In our retrospective registry, we gathered data from 83 subjects with heart failure of various clinical presentation, etiology, and phenotype. Clinical and functional of right heart parameters of TAPSE and RVEDD were obtained. Survival over 4 years was examined for a combined end point of all-cause mortality, hospital admission due to heart failure, heart transplantation and LVAD implantation. Values of soluble ST2 were measured instantly using a point of care device.

Majority of subjects were men (66.3%), mean age was 64.9 +/- 16.8 years. Mean ST2 was 76 ng/ml +/- 66.43 ng/ml. Mean TAPSE was 16.33 +/- 5mm and mean RVEDD was 42.09 +/- 7mm. Presentation of heart failure was mostly chronic (n=42, 50.6%), followed by acute HF (n=32, 38.6%) and cardiogenic shock (n=9, 10.8%). Phenotypes of heart failure were HFrEF (n=54, 65.1%), HFmrEF (n=9, 10.8%) and HFpEF (n=20, 24.1%). Etiology was predominantly non ischemic (n=65, 78.3%).

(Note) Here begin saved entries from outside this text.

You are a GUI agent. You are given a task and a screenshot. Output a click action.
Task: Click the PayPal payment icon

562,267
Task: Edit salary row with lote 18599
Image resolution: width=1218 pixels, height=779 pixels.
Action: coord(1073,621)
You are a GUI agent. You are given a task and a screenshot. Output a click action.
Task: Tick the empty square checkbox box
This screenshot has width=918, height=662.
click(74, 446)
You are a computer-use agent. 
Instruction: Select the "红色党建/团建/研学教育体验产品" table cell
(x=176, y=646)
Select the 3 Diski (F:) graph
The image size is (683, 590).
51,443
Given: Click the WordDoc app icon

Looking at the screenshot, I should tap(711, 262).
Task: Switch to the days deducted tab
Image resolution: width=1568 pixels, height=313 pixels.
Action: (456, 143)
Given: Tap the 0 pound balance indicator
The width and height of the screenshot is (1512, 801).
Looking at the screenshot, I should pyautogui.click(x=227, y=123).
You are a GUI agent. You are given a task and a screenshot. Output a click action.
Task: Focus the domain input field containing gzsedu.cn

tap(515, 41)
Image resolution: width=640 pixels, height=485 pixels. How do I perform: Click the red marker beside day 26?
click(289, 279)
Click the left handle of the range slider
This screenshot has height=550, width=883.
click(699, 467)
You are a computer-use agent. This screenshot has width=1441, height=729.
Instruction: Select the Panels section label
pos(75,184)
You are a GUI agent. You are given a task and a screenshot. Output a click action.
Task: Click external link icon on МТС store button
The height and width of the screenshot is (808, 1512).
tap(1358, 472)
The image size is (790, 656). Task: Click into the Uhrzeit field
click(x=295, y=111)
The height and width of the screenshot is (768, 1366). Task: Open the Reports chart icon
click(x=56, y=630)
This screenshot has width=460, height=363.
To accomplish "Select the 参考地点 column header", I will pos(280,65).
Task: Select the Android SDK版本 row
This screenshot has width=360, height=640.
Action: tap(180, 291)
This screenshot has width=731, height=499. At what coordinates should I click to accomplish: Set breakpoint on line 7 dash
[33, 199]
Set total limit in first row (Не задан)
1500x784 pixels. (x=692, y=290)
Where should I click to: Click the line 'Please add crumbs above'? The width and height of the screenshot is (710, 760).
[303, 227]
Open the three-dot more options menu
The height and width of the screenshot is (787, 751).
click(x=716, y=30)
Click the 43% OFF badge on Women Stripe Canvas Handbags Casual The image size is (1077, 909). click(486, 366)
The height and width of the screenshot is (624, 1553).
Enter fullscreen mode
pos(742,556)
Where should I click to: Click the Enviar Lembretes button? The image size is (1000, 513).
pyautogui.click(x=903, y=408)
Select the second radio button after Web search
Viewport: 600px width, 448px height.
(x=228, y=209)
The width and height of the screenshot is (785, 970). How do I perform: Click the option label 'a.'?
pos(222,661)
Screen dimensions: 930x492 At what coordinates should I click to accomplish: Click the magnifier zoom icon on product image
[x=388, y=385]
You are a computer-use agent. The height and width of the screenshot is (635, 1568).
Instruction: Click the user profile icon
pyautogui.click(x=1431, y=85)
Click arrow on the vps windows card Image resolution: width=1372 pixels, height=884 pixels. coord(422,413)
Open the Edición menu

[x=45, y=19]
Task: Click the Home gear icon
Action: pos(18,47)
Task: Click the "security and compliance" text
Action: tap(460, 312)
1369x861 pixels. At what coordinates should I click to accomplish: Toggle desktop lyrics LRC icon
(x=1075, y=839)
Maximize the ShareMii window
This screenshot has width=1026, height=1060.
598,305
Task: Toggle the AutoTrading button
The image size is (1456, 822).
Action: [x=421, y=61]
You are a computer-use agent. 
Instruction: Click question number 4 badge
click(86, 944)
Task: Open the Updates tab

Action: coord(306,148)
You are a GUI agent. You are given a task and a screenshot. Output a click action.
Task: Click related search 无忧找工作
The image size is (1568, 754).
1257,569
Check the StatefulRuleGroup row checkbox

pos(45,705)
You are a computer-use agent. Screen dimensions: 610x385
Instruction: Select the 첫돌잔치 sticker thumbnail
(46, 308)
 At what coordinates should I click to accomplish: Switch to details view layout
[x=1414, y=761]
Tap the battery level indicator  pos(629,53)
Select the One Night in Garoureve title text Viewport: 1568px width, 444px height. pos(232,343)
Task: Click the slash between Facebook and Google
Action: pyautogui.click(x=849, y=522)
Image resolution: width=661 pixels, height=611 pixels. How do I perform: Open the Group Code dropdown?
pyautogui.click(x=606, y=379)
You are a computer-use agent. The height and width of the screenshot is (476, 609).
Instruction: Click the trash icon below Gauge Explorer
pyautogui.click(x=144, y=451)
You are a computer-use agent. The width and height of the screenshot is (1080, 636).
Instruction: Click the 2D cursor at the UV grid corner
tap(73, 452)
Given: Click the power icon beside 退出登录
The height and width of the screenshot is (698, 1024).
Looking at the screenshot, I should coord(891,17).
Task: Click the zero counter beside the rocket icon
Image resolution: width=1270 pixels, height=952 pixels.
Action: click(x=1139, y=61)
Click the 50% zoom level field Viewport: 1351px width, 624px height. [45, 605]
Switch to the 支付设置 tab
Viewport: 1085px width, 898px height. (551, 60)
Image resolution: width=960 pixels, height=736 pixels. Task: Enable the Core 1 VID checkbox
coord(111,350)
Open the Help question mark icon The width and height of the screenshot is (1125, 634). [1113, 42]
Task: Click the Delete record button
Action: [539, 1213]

ST2 did not give additional prognosis information in patients with present or absent RV dysfunction (log rank comparison within groups of normal vs elevated ST2 and present vs absent RV dysfunction: p= 0.193 and 0.737). In multivariable Cox regression, ST2 and TAPSE proved to be predictor of survival, with RV dysfunction showing greater prognostic effect (ST2: p = 0.035 and for TAPSE p= 0.004).

In conclusion, ST2 and RV dysfunction are predictors of survival in patients with different presentations, types and etiologies of heart failure, with TAPSE showing a greater prognostic effect. Elevation of ST2 did not serve as a survival predictor in patients with or without RV dysfunction.